En avril de cette année, la Commission européenne a annoncé que son application de vérification de l'âge était « techniquement prête ». Cette application utilise la technologie de « preuve à divulgation nulle de connaissance » pour vérifier l'âge des utilisateurs sans partager d'informations personnelles. On peut dire que les outils techniques sont en place.

Source : iapp

En fait, les actions des États membres sont encore plus précoces que celles de l'UE. La France a adopté une loi dès janvier dernier interdisant l'utilisation des réseaux sociaux aux mineurs de moins de 15 ans. Le Royaume-Uni a suivi en juin, annonçant son intention de fixer l'âge minimum à 16 ans, mais les mesures correspondantes ne devraient entrer en vigueur qu'au printemps 2027 au plus tôt.

Ce que l'UE doit faire maintenant, c'est unifier les règles dispersées des différents pays - les 27 pays de l'UE mettront en œuvre simultanément le même ensemble de normes.

Ce n'est pas non plus un « one-man show » de l'UE. En novembre dernier, le Parlement fédéral australien a adopté la loi de 2024 sur la sécurité en ligne (âge minimum pour les réseaux sociaux), interdisant l'utilisation des réseaux sociaux aux mineurs de moins de 16 ans.

Si les plateformes ne prennent pas de « mesures raisonnables » pour empêcher l'utilisation par les mineurs, elles risquent une amende maximale de 49,5 millions de dollars australiens (environ 232 millions de yuans). Actuellement, Facebook, Instagram, TikTok et d'autres plateformes ont déjà bloqué les utilisateurs de moins de 16 ans en Australie.

Source : reuters

Qui est le plus touché ? Sans aucun doute, TikTok.

La structure des utilisateurs de TikTok est déjà plutôt jeune, avec un nombre non négligeable d'utilisateurs mineurs adolescents. Selon les données, TikTok compte plus de 200 millions d'utilisateurs actifs mensuels en Europe, soit environ un tiers de la population européenne. Les utilisateurs âgés de 13 à 17 ans représentent environ 14 % des utilisateurs mondiaux de TikTok - même s'il s'agit de données mondiales, dans le marché européen, le nombre absolu derrière ce pourcentage est considérable.

Plus important encore, TikTok est en plein expansion rapide en Europe. Depuis fin 2024, la plateforme a accéléré son déploiement de commerce électronique en Europe, ouvrant successivement des sites en Espagne, en Allemagne, en France, en Italie, etc.

En juin de cette année, TikTok vient d'ouvrir simultanément l'accès aux commerçants dans huit pays européens : la Pologne, les Pays-Bas, la Belgique, la République tchèque, l'Autriche, la Grèce, le Portugal et la Hongrie. La plateforme se trouve à un moment clé de son expansion rapide sur le marché européen. Si l'interdiction entre en vigueur à ce moment-là, l'impact sur les vendeurs sera certainement significatif.

Source : CNN

Franchement, les changements de politique ne sont pas sous notre contrôle. Mais une chose est certaine : le marché européen a toujours été comme ça, avec des bénéfices stables mais des barrières élevées.

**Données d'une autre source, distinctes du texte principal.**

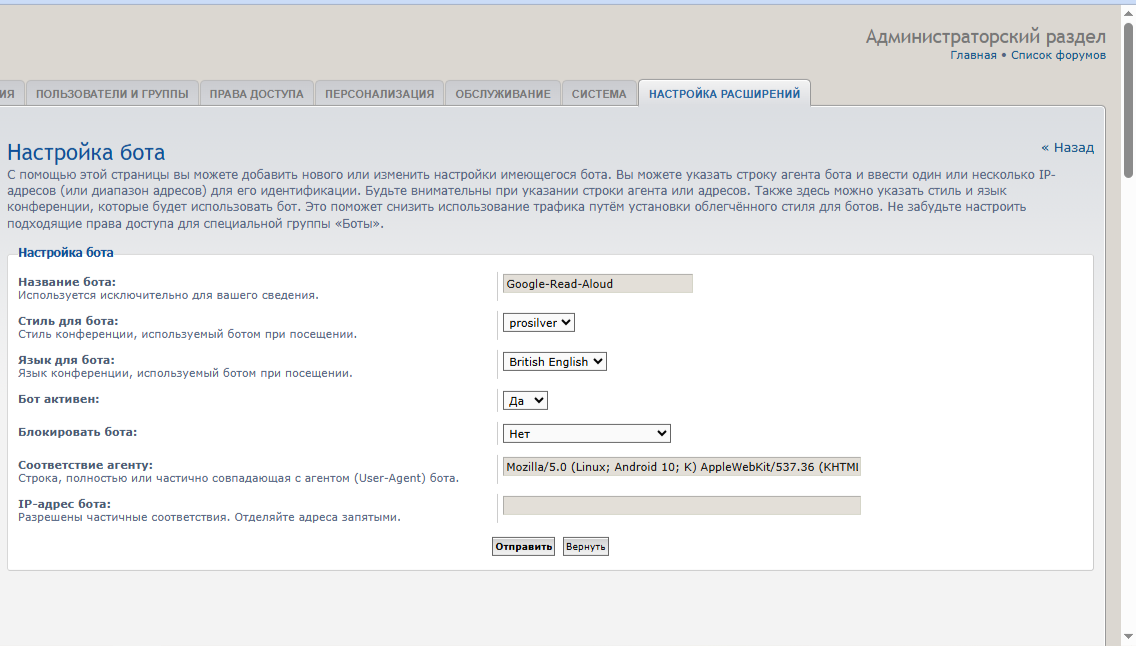Click the page's vertical scrollbar thumb
This screenshot has height=646, width=1136.
[x=1128, y=100]
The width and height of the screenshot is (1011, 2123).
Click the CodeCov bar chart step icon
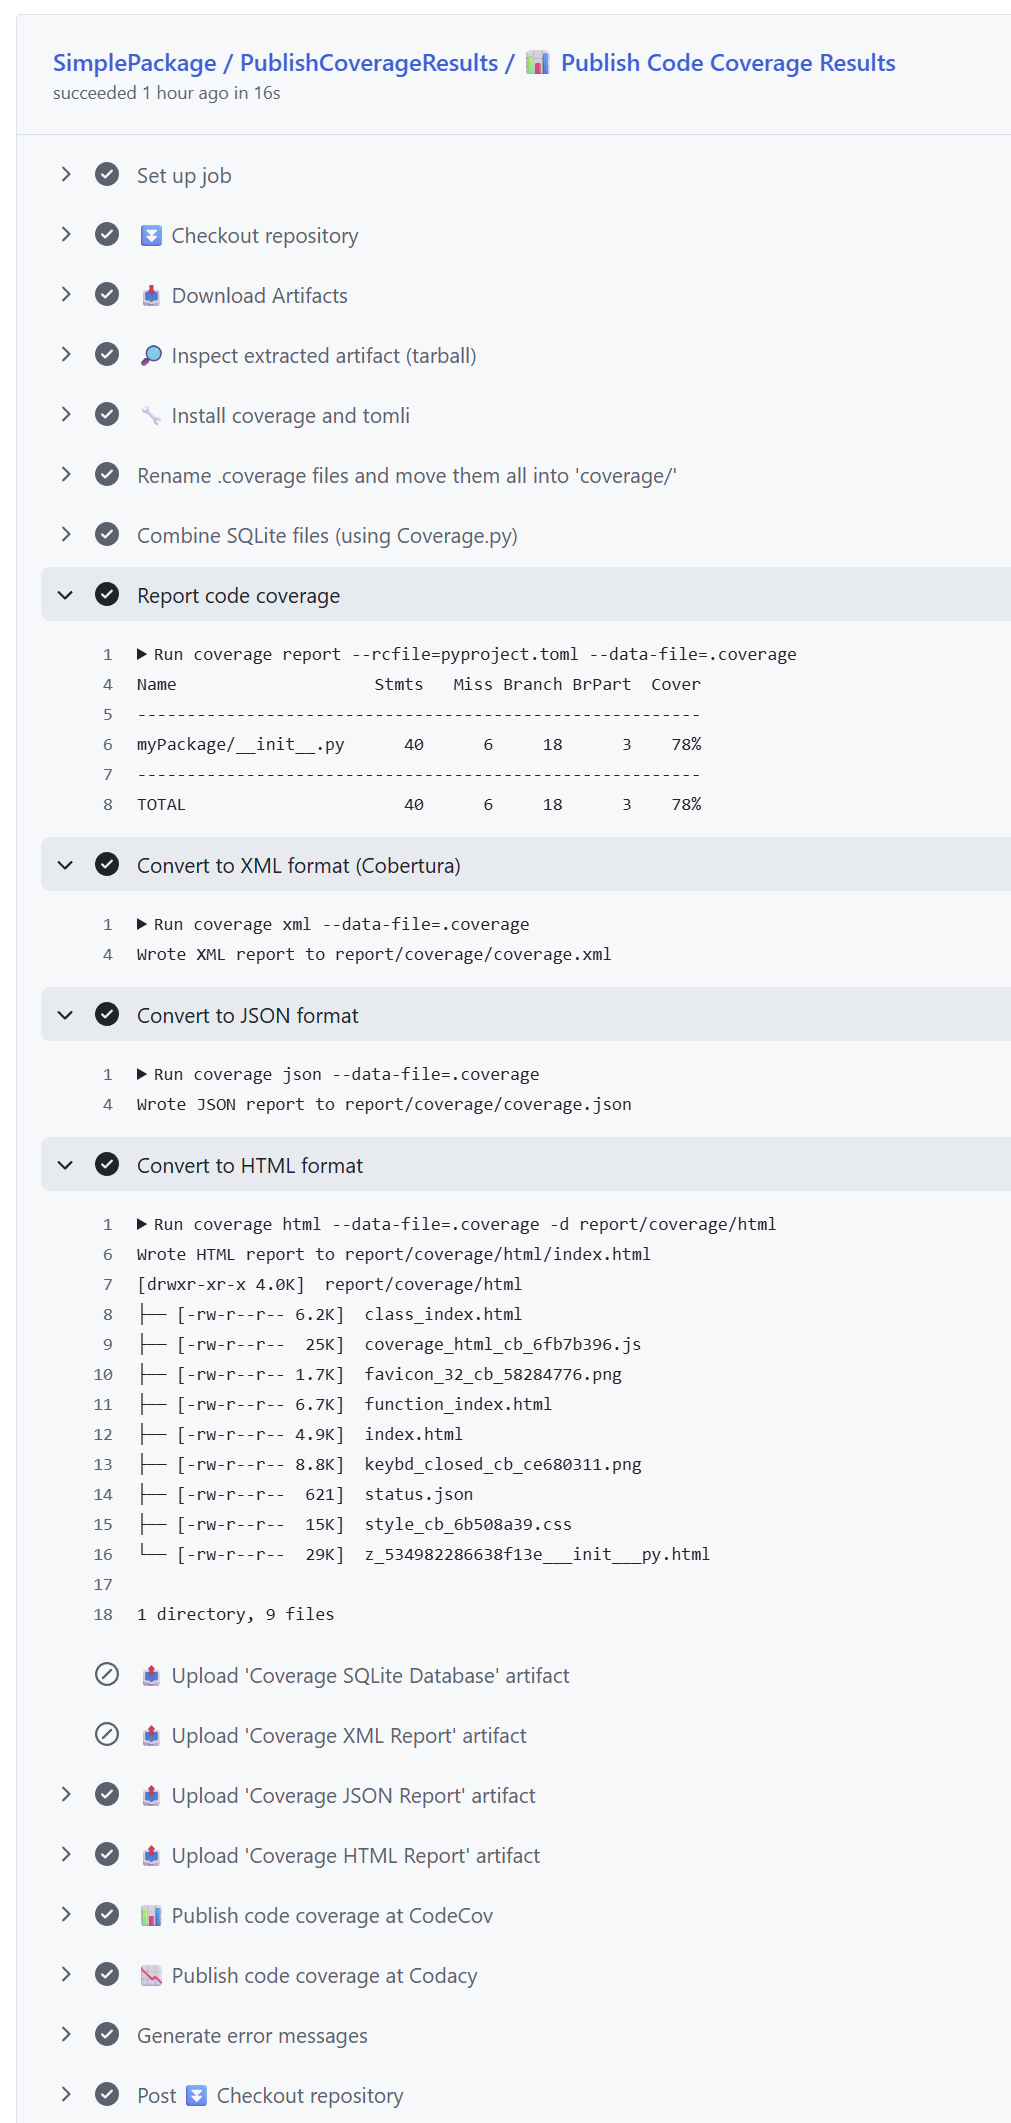pyautogui.click(x=151, y=1916)
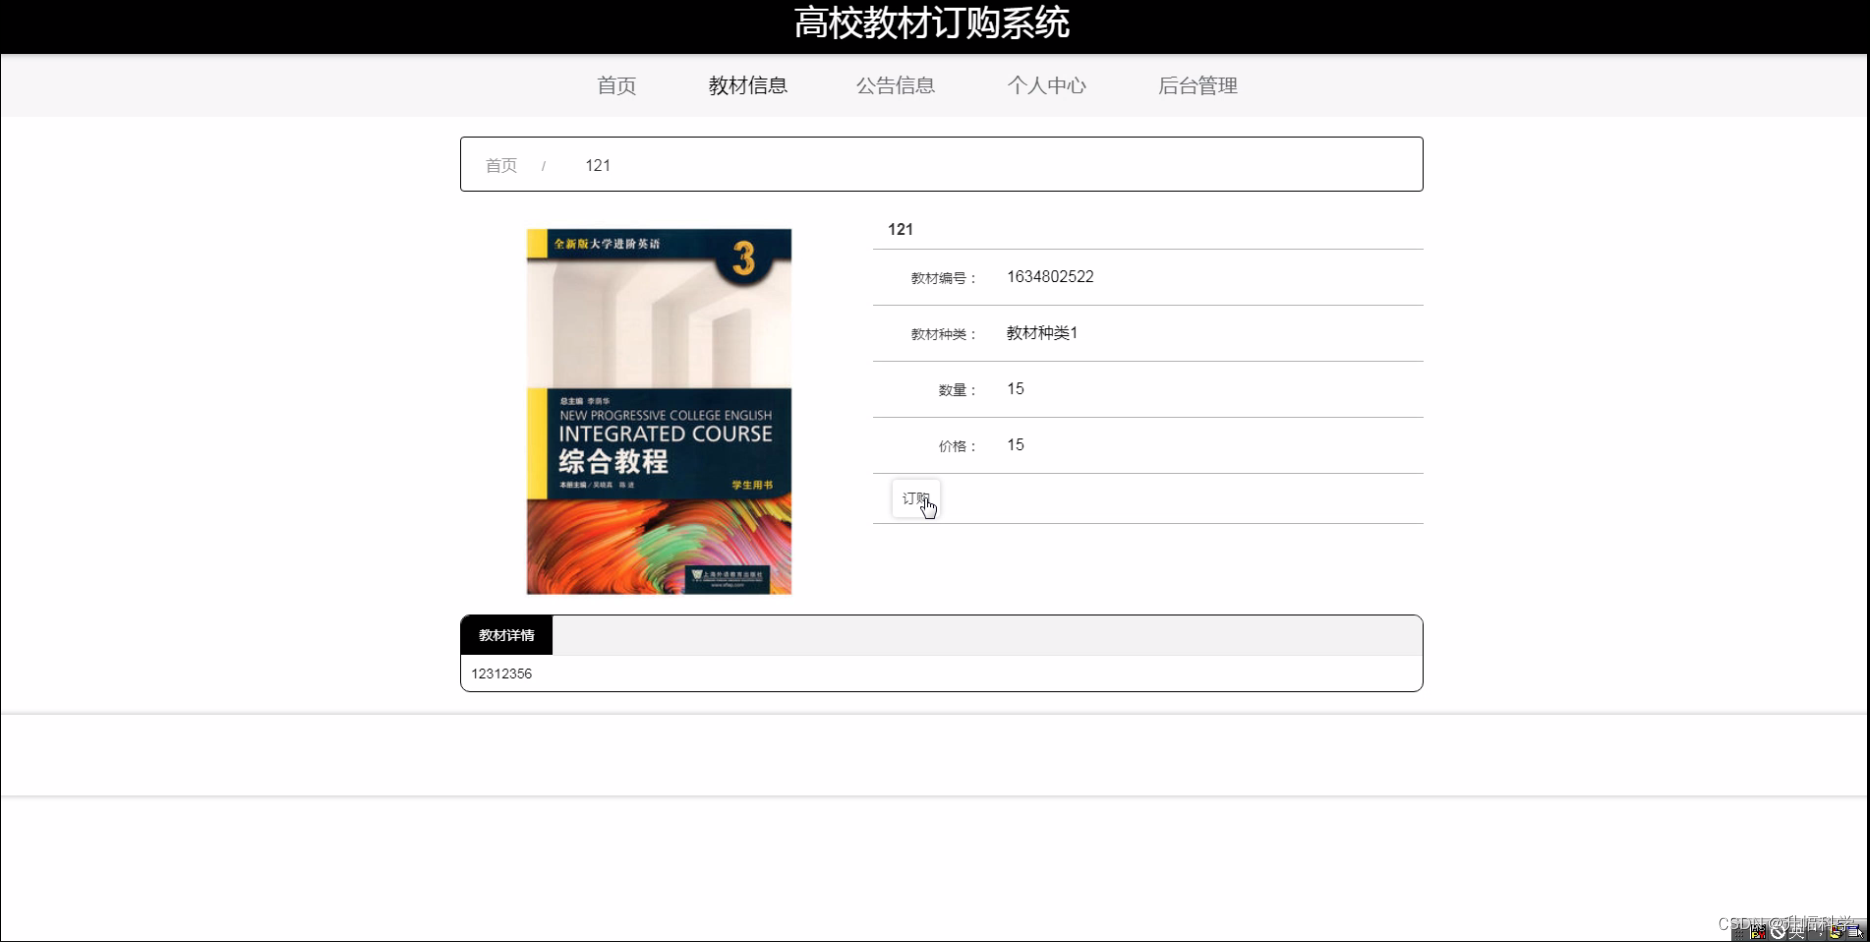The height and width of the screenshot is (942, 1870).
Task: Click the 首页 breadcrumb link
Action: pyautogui.click(x=501, y=165)
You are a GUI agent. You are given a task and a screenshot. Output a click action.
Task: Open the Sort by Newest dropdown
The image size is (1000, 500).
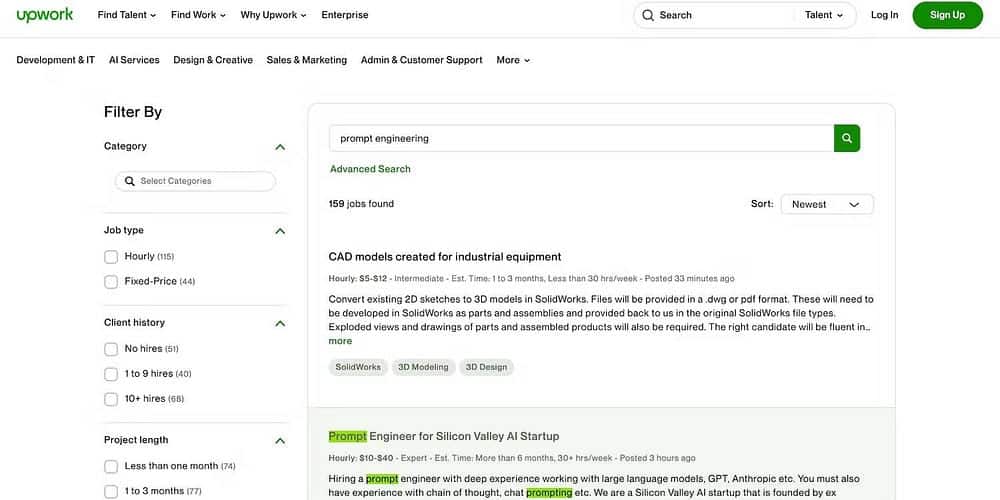tap(826, 204)
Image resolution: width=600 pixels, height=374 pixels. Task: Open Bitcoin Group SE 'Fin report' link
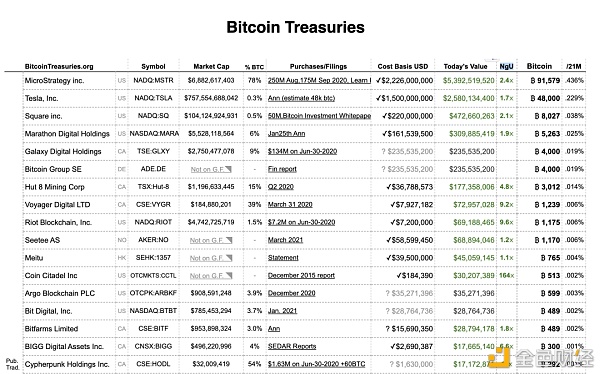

Après le durcissement de la réglementation, les stratégies basées sur l'exploitation des failles et la guerre des prix bas disparaîtront progressivement. Ce qui restera, ce sont les vendeurs qui comprennent vraiment les produits, la conformité et les utilisateurs. Au lieu de vous inquiéter, profitez de cette période pour réfléchir à votre positionnement produit et à votre stratégie utilisateur. Une fois que la plateforme aura terminé ce « renouvellement », qui sera votre client cible ? Quelle valeur pouvez-vous apporter ?

La survie du plus apte, cette phrase n'est jamais dépassée.